WASHINGTON – Former Secretary of State Hillary Rodham Clinton on Friday dismissed the possibility of returning U.S. troops to Iraq, even though she conceded that the spiraling conflict there could grow into a regionwide war.

Saying that Iraq is falling apart because Prime Minister Nouri al-Maliki failed to reach out to the nation’s various religious and ethnic factions, Clinton said: “There’s no reason that I know of that we would sacrifice a single American life for that.”

At the same time, Clinton acknowledged that the situation in Iraq – already spurred by Sunni fighters from Syria who oppose Maliki’s Shiite Muslim regime – could spiral out of control.

“We are looking at a potential war in the Middle East that is going to cross borders,” Clinton said.
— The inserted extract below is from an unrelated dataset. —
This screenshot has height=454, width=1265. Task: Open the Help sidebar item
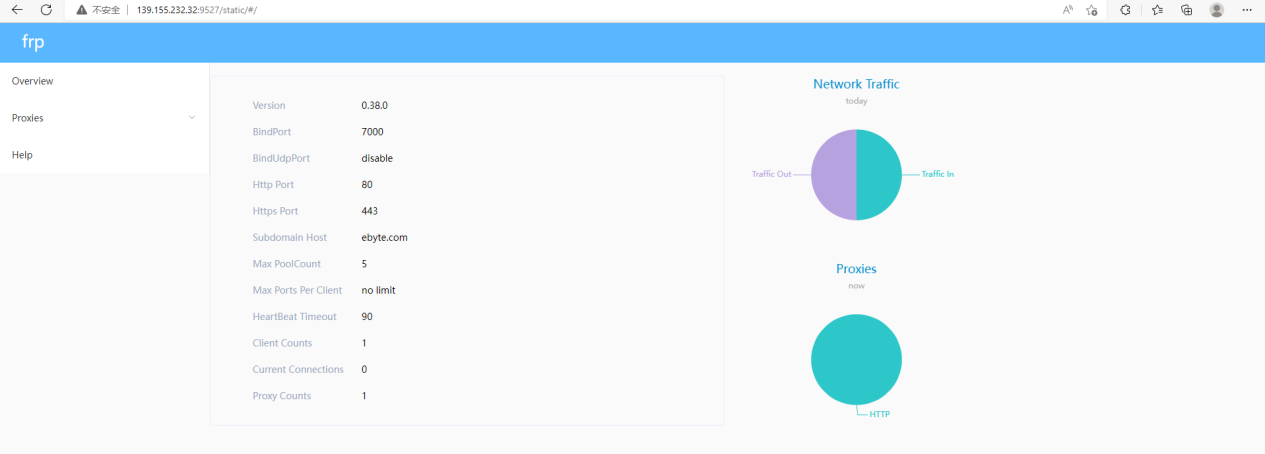click(x=22, y=155)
When Clinton was serving as a U.S. senator from New York, she favored the 2003 U.S. invasion of Iraq that started a long war that claimed the lives of nearly 4,500 American troops and led to the installation of Maliki’s government – which, she noted, refused to allow any residual presence of U.S. forces after 2012.

Clinton’s support of the Iraq War was a key issue during the 2008 campaign for the Democratic presidential nomination, which she lost to President Obama, who opposed the invasion.
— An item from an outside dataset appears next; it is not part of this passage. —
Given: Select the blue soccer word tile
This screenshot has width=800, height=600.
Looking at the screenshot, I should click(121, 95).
And with another possible presidential campaign looming, Clinton recently said she “got it wrong” in voting for the Iraq War.
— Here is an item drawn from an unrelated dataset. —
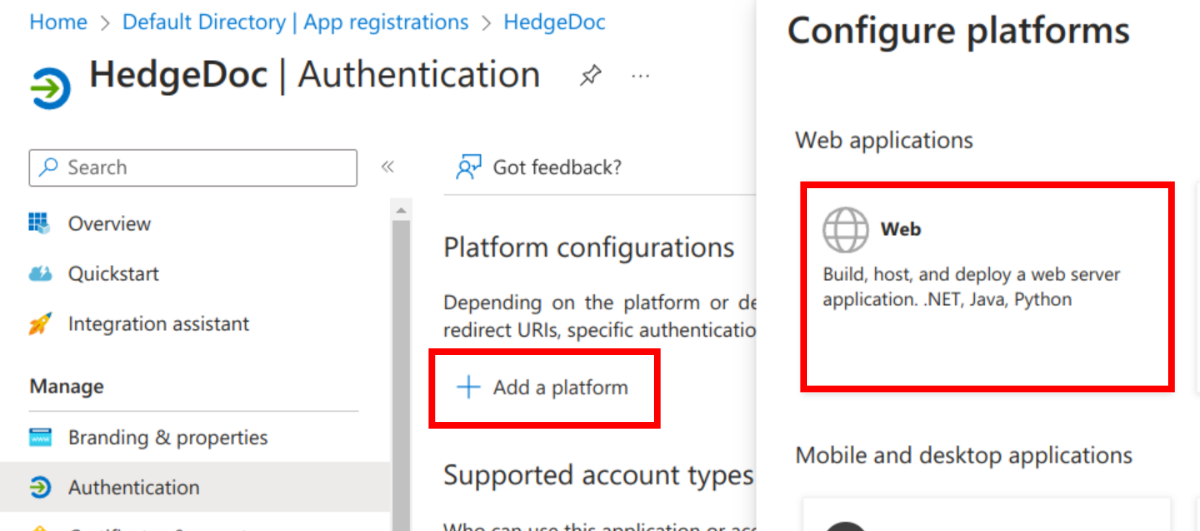Collapse the sidebar with double chevron
This screenshot has width=1200, height=531.
(388, 167)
Clinton, who left the State Department early last year, appeared Friday at a book talk at George Washington University sponsored by the Politics & Prose bookstore. The session, moderated by the bookstore’s co-owner, former Clinton aide Lissa Muscatine, largely featured friendly questions about Clinton’s new memoir, “Hard Choices.”

At the end, the session took on the air of a campaign rally. When Muscatine asked Clinton a question about building her legacy, Clinton said she would do that through her foundation “and other ways” – prompting a huge ovation from the crowd of hundreds in a university auditorium.

Clinton then ended the hour-long event by shaking hands with the people in the front row and, like countless candidates before her, picking up a baby and holding it onstage as the cameras flashed.